You find that when you can keep the mind still with even less activity, the deeper the concentration grows—the more refreshing, the more energizing, the more solid it becomes—all because you’ve learned how to observe yourself.
It doesn’t matter whether you’re in the first jhana or the fourth jhana or the whatever jhāna. What matters is that you learn to observe your own mind.
After all, the problem that we’re ultimately trying to solve is not the problem of trying to get a certificate to say that we’ve reached this or that level of concentration. We’re trying to train the mind to see why it is that, even though its actions are aimed at happiness and well-being, it manages to cause suffering for itself.
When the Buddha set out the four noble truths, the first truth was the truth of suffering. He says suffering is something you want to comprehend. That means you want to see it in action—exactly, what is the suffering in the mind? Then you want to see the cause, because if you’re going to put an end to suffering, you have to attack the cause. And you’re going to see that only if learn to be really observant and develop the qualities of mind that allow you to trust your observations.
So these are the qualities you’re developing as you stay with the breath:
mindfulness—the ability to keep something in mind;
alertness—your ability to watch what you’re doing as you’re doing it and seeing the results; and then,
ardency—trying to be really good at this.
It’s in the ardency that your discernment develops, because ordinarily you could be mindful of anything and it would count as mindfulness. You could watch yourself doing things, no matter what you’re doing—good or bad—and that would count as alertness. But ardency means that you’re trying to do this well. That’s what makes the other qualities good. And as you’re developing these three qualities together, you become a more and more reliable observer of your own mind.

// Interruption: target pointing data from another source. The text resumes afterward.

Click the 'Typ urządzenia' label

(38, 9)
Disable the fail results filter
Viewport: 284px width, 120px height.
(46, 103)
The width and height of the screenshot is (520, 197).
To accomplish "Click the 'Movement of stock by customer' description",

So, remember that’s what you’re here for, not for a certificate. We’re not suffering because we have a lower level of concentration than somebody else. Or if we are suffering from that, we’re suffering from the wrong thing.
The real thing we’re suffering from is that we’re clinging to things that are going to disappoint us. Although there may be lots of other things outside that we say are causing us to suffer, the suffering is really coming from within. So you’ve to learn how to observe from within—both when you’re acting in ways that are causing suffering and then when you’re acting in ways that are putting an end to that suffering.

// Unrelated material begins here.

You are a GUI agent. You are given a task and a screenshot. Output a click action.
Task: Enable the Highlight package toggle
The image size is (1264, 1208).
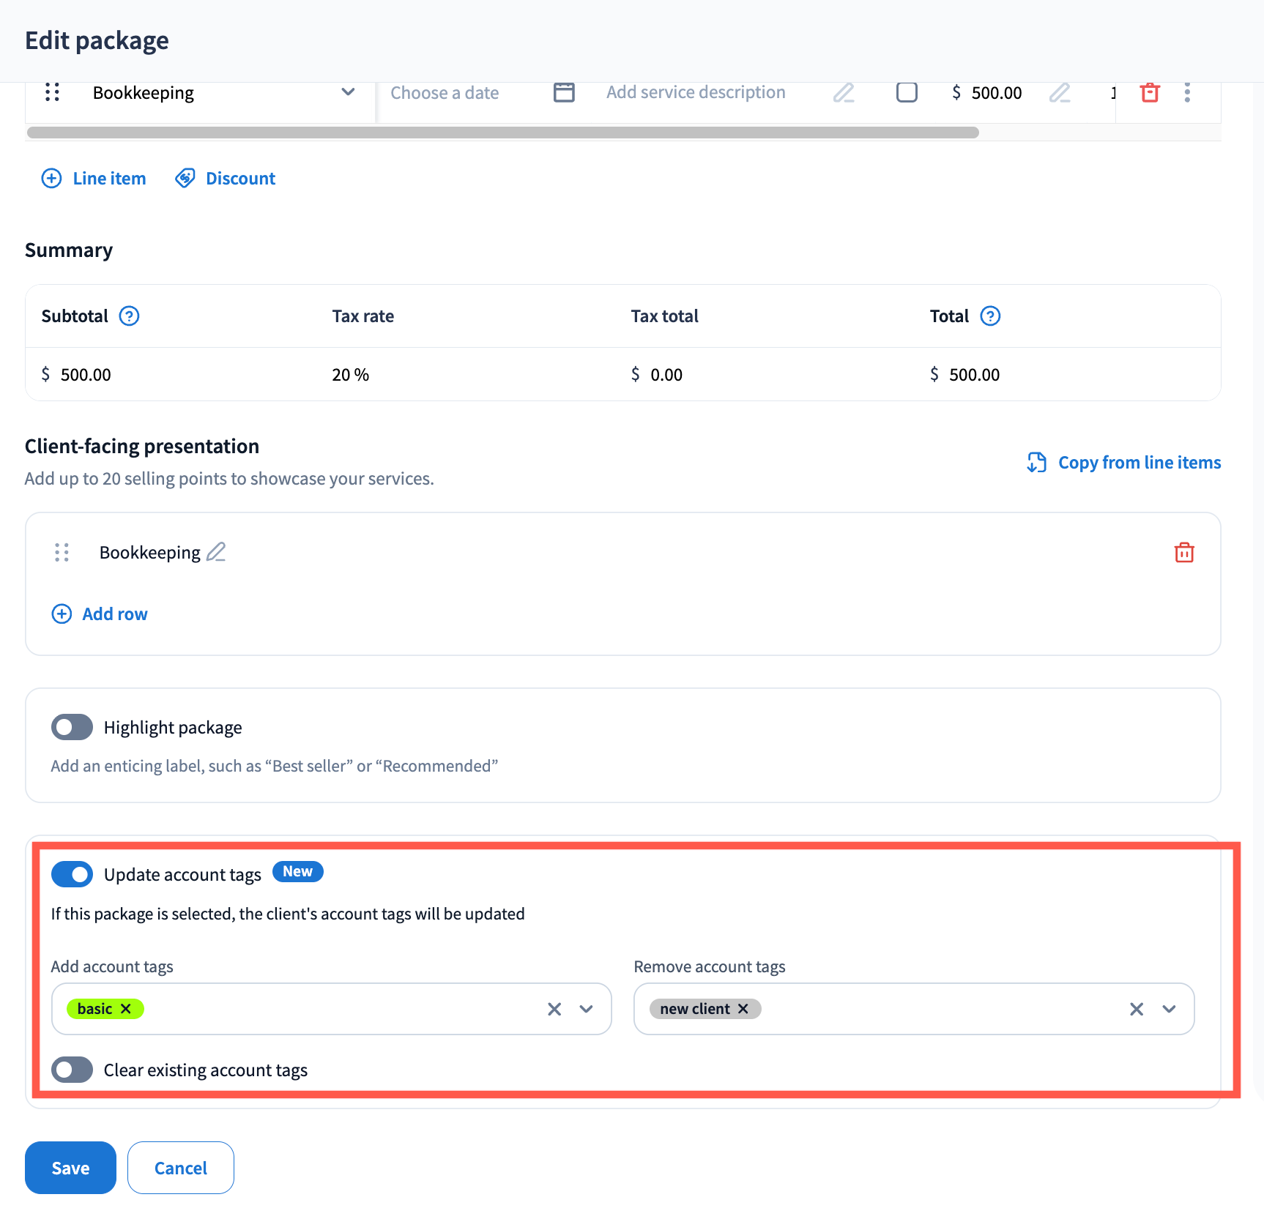[x=72, y=727]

Learning how to watch your mind as you’re settling down into concentration is an important part of this training because you’re seeing the subtle ways in which the mind creates unnecessary suffering—even around something as simple as watching the breath. Of course, suffering might be too strong a word here. In Pāḷi, they use the word dukkha, which we translate as suffering, to mean anything from a slight disturbance to really heavy misery.

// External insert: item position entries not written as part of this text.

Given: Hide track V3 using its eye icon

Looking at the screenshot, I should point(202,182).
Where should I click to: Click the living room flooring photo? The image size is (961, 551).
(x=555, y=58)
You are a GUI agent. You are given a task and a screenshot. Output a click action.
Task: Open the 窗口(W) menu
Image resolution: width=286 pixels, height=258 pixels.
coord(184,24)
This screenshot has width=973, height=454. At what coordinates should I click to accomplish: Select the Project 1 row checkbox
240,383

In this case, you’ll be learning how to look for the slight disturbances in your mind and learning how to drop what’s causing them when you can detect them. Then you have a good chance of seeing how it is that you cause yourself unnecessary suffering in other areas as well.
So develop the qualities that allow you to be a good observer inside, a reliable observer inside.
And as for where you are in the map of right concentration—that doesn’t matter. What matters is that you learn how to see your mind in action and direct it in the direction of causing less and less stress, less and less suffering for itself—because that’s what the meditation is all about.